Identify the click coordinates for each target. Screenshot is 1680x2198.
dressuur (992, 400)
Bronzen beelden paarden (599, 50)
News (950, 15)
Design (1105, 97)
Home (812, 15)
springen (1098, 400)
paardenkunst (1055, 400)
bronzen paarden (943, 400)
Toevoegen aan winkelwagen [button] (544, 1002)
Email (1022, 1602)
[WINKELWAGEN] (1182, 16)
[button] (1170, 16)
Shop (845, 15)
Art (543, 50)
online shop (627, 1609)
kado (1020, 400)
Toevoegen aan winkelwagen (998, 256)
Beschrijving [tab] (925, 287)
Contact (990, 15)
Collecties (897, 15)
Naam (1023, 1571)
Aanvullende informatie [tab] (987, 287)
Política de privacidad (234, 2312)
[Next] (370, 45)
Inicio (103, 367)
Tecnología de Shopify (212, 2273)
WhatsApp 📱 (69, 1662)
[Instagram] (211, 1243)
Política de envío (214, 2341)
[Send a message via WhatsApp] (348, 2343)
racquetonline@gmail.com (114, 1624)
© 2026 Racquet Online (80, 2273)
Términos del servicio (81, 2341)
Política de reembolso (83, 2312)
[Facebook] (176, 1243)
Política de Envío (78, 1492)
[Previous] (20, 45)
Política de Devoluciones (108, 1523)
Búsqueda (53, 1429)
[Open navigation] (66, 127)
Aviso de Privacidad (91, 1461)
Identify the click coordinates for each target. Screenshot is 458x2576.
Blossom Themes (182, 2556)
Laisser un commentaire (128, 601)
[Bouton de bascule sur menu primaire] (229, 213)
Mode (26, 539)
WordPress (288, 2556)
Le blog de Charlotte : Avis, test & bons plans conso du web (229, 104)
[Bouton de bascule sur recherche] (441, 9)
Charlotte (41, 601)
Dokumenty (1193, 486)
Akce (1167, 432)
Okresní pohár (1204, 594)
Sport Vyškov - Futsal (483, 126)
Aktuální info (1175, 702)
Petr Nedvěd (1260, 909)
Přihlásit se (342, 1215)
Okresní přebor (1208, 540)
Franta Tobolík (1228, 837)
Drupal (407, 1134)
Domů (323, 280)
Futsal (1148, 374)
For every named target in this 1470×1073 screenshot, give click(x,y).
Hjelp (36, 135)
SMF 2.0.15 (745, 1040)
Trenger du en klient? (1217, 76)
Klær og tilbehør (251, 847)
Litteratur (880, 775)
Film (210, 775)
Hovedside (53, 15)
++++++++
→ Required work
Please reproduce the records starting at the line containing "Tecnología de Shopify (212, 2273)" and ending at the line containing "Klær og tilbehør (251, 847)", changing "WordPress" to "Joomla" and leaving everything else as it is.

→ Result of the exercise
Tecnología de Shopify (212, 2273)
WhatsApp 📱 (69, 1662)
[Instagram] (211, 1243)
Política de envío (214, 2341)
[Send a message via WhatsApp] (348, 2343)
racquetonline@gmail.com (114, 1624)
© 2026 Racquet Online (80, 2273)
Términos del servicio (81, 2341)
Política de reembolso (83, 2312)
[Facebook] (176, 1243)
Política de Envío (78, 1492)
[Previous] (20, 45)
Política de Devoluciones (108, 1523)
Búsqueda (53, 1429)
[Open navigation] (66, 127)
Aviso de Privacidad (91, 1461)
Identify the click coordinates for each target. Screenshot is 458x2576.
Blossom Themes (182, 2556)
Laisser un commentaire (128, 601)
[Bouton de bascule sur menu primaire] (229, 213)
Mode (26, 539)
Joomla (288, 2556)
Le blog de Charlotte : Avis, test & bons plans conso du web (229, 104)
[Bouton de bascule sur recherche] (441, 9)
Charlotte (41, 601)
Dokumenty (1193, 486)
Akce (1167, 432)
Okresní pohár (1204, 594)
Sport Vyškov - Futsal (483, 126)
Aktuální info (1175, 702)
Petr Nedvěd (1260, 909)
Přihlásit se (342, 1215)
Okresní přebor (1208, 540)
Franta Tobolík (1228, 837)
Drupal (407, 1134)
Domů (323, 280)
Futsal (1148, 374)
For every named target in this 1470×1073 screenshot, give click(x,y).
Hjelp (36, 135)
SMF 2.0.15 (745, 1040)
Trenger du en klient? (1217, 76)
Klær og tilbehør (251, 847)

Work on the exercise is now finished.